Having faced the situation described in "Questions Concerning the Goodness of Hastening Death" (May 2006: 312–314) the very weekend I read the article, I had a vehement reaction to it. The author seemed to assume that patients, families, and health-care providers function at a level of ignorance that can be overcome only by research and advanced degrees. True, many people are unable to talk about death before they’re confronted with a life-threatening illness. But many patients and their families incorporate religious beliefs, cultural mores, knowledge about their disease process, and personal values into decisions about how death should be approached.

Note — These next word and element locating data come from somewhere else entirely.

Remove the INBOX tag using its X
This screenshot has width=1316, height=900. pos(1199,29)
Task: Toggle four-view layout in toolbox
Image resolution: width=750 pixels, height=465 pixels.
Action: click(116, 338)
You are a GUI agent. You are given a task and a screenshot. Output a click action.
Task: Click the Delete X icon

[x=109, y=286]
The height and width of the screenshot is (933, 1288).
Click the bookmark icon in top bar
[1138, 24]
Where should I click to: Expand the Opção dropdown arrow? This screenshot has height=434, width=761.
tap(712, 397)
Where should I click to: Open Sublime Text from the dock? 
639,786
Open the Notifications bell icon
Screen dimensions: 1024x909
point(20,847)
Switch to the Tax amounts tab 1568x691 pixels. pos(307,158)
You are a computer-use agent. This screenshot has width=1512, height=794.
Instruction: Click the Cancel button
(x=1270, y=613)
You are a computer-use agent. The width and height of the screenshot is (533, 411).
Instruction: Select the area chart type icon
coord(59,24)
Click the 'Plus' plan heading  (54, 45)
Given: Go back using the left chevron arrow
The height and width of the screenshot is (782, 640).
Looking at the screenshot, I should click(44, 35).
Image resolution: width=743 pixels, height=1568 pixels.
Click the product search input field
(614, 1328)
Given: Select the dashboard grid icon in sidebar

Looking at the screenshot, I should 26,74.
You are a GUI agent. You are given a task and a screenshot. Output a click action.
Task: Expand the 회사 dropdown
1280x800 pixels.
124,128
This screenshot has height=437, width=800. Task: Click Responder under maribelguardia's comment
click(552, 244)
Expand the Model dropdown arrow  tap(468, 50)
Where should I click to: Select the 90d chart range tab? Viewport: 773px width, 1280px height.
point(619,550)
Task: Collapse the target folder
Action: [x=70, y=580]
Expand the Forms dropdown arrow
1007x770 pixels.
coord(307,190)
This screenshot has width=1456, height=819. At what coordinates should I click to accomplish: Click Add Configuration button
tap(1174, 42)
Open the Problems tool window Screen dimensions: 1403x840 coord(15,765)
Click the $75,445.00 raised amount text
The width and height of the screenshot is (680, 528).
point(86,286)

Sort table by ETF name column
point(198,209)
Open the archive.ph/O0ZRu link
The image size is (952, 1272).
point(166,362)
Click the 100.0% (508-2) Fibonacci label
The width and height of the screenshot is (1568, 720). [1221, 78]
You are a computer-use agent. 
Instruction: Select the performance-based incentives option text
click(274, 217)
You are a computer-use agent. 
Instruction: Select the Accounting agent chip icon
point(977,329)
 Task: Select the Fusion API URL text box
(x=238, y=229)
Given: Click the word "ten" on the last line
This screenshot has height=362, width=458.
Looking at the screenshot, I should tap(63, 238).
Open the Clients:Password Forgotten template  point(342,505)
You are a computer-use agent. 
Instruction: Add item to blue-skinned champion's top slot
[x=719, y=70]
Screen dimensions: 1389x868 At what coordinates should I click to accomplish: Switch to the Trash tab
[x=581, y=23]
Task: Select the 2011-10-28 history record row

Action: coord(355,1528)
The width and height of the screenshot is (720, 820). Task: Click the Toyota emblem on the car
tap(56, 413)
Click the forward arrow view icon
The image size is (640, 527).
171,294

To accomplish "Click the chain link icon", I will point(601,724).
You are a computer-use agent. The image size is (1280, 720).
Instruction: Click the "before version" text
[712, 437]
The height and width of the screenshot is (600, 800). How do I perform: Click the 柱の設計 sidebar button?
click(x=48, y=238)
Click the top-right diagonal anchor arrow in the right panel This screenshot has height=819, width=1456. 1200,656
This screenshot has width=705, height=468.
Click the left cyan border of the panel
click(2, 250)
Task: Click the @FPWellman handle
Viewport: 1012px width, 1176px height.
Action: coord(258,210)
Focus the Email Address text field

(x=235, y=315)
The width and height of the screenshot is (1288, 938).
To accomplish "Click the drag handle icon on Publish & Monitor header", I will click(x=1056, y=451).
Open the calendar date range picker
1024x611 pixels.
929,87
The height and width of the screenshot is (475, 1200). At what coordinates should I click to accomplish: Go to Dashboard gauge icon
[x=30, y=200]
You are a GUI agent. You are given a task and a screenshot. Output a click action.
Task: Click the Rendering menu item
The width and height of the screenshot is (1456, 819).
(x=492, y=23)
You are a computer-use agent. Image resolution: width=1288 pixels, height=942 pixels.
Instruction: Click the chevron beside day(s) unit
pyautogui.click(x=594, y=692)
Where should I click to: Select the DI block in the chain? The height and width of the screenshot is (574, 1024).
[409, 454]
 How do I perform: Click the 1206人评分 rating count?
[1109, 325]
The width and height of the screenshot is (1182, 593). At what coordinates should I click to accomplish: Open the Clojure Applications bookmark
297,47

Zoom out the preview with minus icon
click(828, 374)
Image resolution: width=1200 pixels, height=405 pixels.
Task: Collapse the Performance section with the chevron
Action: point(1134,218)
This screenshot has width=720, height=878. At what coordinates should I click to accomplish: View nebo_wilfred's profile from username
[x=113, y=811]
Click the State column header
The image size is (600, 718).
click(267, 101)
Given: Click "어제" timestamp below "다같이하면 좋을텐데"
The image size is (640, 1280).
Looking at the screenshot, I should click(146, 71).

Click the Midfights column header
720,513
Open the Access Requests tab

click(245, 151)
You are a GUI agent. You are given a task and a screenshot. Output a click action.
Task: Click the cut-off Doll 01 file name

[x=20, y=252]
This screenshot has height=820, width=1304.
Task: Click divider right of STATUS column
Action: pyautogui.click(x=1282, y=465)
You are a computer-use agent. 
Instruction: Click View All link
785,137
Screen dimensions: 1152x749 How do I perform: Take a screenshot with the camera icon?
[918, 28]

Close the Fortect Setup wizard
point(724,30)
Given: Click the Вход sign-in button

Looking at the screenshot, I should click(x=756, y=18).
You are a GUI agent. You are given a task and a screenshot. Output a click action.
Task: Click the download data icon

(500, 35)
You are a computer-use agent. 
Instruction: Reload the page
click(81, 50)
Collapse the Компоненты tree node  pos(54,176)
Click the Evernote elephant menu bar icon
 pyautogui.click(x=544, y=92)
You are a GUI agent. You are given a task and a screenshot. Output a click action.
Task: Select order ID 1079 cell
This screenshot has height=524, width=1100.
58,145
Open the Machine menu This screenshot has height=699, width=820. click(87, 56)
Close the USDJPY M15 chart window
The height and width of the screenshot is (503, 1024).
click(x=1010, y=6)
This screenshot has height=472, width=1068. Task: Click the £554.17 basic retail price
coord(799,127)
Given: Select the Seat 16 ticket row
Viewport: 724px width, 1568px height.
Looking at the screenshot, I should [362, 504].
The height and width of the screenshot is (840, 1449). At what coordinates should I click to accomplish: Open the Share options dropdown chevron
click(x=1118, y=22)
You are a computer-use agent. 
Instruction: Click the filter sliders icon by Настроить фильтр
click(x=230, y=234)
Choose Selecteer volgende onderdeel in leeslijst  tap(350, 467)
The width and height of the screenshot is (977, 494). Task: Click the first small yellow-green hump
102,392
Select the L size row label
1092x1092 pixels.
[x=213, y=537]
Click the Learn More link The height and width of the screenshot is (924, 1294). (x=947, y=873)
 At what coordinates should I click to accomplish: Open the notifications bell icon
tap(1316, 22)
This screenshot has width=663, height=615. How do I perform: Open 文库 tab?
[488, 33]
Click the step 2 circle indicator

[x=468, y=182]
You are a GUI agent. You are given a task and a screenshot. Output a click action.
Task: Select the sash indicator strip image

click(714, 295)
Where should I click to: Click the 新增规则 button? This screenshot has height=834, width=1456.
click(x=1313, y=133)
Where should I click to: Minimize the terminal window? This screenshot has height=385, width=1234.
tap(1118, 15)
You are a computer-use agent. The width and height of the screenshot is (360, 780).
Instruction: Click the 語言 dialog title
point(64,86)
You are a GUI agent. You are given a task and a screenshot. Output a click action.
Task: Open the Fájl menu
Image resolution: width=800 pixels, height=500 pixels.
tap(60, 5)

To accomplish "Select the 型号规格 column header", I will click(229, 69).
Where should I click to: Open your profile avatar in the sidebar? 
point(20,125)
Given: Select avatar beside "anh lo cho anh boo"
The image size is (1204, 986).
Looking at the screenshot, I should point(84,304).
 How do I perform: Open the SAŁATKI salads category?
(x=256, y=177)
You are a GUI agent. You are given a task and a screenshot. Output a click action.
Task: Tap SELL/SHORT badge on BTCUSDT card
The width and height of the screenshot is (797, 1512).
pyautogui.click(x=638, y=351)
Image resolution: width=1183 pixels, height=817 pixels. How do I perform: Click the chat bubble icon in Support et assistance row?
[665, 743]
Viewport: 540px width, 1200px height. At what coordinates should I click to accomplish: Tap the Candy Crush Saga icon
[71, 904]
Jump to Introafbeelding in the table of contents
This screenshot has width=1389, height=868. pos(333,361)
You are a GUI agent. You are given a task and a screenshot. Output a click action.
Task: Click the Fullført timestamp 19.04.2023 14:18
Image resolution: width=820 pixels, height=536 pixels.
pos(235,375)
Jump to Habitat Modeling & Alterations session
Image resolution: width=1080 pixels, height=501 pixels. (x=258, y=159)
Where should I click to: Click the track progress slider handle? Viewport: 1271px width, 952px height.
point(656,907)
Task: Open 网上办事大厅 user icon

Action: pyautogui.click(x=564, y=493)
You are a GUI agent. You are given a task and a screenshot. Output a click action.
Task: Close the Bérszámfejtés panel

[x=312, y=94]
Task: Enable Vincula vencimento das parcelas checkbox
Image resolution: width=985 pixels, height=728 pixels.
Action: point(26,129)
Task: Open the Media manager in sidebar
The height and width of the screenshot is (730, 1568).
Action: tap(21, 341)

As a patient advocate I strive to develop relationships with patients and their families that will make me privy to the process by which decision making occurs, without imposing my own beliefs. As I have become more experienced at the bedside, I have rethought calling certain actions "withdrawing care" and identified actions as interventions in the face of redirection of the plan of care. In end-of-life circumstances, I reassure families that the intensity of care will not change, even if the goals of care do.

The minute-by-minute, hour-by-hour family experience of death cannot be dissected by a cerebral dialogue like Pascal’s Gamble. After 30 years of nursing, mostly in critical care, I feel that no death has ever been the same. The tone of this article devalues knowledge gained from experience, and the rhetoric certainly depersonalizes this basic human event.